The point of publishing a paper in an academic journal like the Lancet is for other qualified academics to examine the methods and the results of a study and to draw their own conclusions as to the quality of the research and the reliability of the findings. And in this case, the methods were extremely questionable and the findings were completely untrustworthy.

But that didn’t matter. Andrew Wakefield, who lead the study which the paper was reporting on, held a press conference calling for the suspension of the MMR vaccination and it was this which was reported in the press rather than other doctors’ doubts about the reliability of his research.

Very quickly the MMR/autism link worked its way into the public consciousness and everyone “knew” that responsible parents didn’t give their their children the MMR vaccination. Hence the massive fall in immunisation and a couple of quite scary epidemics of measles in the last few years.

All of which makes it a bit galling to read yesterday’s stories in the press. The same media outlets which drummed up the hysteria in the first place are now reporting on the drop in immunisation. Here’s the BBC:

The study has since been discredited, but confidence has been slow to return in the combined measles, mumps and rubella vaccine.
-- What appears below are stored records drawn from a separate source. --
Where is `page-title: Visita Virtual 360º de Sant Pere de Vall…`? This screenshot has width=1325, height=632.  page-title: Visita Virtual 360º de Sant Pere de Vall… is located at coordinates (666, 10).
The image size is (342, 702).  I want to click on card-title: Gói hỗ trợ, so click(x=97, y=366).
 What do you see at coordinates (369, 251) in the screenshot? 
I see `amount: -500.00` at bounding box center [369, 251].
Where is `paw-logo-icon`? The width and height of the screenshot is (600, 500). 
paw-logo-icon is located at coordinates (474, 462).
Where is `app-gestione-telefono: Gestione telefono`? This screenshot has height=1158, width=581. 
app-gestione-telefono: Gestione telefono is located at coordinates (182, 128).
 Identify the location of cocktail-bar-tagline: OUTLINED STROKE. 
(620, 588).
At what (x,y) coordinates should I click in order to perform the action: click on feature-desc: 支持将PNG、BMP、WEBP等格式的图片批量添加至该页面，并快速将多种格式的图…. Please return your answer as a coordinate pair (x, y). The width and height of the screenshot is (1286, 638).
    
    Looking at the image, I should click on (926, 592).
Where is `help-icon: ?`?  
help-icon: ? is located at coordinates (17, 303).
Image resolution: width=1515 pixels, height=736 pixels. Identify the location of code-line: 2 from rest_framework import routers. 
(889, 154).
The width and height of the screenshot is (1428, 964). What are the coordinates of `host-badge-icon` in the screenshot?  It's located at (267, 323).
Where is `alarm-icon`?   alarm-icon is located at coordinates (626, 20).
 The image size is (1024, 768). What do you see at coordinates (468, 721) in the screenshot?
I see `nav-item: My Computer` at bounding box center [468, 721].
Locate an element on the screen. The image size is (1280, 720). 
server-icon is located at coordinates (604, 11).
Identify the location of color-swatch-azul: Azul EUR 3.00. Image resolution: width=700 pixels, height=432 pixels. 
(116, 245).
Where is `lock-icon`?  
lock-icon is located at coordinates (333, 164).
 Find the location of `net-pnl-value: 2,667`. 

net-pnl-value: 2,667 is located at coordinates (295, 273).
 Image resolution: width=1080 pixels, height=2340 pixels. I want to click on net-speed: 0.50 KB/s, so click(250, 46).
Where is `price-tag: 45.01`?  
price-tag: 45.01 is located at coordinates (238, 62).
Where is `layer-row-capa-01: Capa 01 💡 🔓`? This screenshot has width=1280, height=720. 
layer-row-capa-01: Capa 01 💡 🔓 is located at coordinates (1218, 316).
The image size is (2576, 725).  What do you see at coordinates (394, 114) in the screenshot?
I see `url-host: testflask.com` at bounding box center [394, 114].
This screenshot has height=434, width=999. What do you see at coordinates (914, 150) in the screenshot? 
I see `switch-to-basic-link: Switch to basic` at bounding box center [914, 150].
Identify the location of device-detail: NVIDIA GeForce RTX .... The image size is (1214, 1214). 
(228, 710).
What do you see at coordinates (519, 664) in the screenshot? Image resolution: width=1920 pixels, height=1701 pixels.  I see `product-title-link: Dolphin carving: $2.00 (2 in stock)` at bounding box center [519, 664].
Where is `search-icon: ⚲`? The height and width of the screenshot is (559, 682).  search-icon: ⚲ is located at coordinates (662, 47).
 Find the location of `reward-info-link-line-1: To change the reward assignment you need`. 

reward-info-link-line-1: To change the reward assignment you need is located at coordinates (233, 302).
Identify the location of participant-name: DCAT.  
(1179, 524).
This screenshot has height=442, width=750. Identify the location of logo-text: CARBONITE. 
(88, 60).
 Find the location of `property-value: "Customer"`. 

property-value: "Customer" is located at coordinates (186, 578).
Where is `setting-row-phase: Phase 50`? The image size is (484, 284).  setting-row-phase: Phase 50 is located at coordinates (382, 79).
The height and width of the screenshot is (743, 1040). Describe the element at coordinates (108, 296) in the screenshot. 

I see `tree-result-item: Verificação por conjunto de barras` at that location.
That’s accurate, I suppose, but it hardly makes it clear that the study was discredited almost immediately but that media outlets took years to listen and to drop their anti-MMR campaigns.

The problem seems to be that many of the original news stories were written by journalists who didn’t know anything about how science works. Just because some doctor stands up and says that something is true, that doesn’t necessarily mean that it is true. The study needs to be examined closely before pronouncements like this can be made. Andrew Wakefield should not have held that press conference and he’s currently being investigated by the General Medical Council for many mistakes he made in the course of this study.

If you’re interested in finding out more about this story and just how badly people were mislead by the media, I strongly recommend Ben Goldacre‘s recent book Bad Science. The final chapter covers the whole sorry tale in some detail. The rest of the book is well worth reading too.

The moral of the story is: don’t trust science stories that aren’t written by people who understand science.

2 comments

  1. Thankfully, this at least doesn’t directly affect the children of people who aren’t morons.In other notes, people should be required to read Feynman’s report about The Value of Science wherein he explains that it is the freedom from authority, the freedom to doubt and not be sure. It is utterly shocking how few people understand science for what it is. As Feynman said on many occasions (including in that report), ours – despite what many may think – is not a scientific age.

  2. It’s interesting that you bring this up now, but don’t bring up the current bru-ha-ha over the HPV vaccine, which is having a much different effect for somewhat similar reasons — unlike the MMR issue, which as Aristotle points out doesn’t have much of an effect for the children of parents who don’t buy into the study, the HPV one is about people who are supposed to give the vaccine refusing to do so, and thus takes medical decisions away from (the guardians of) the people effected.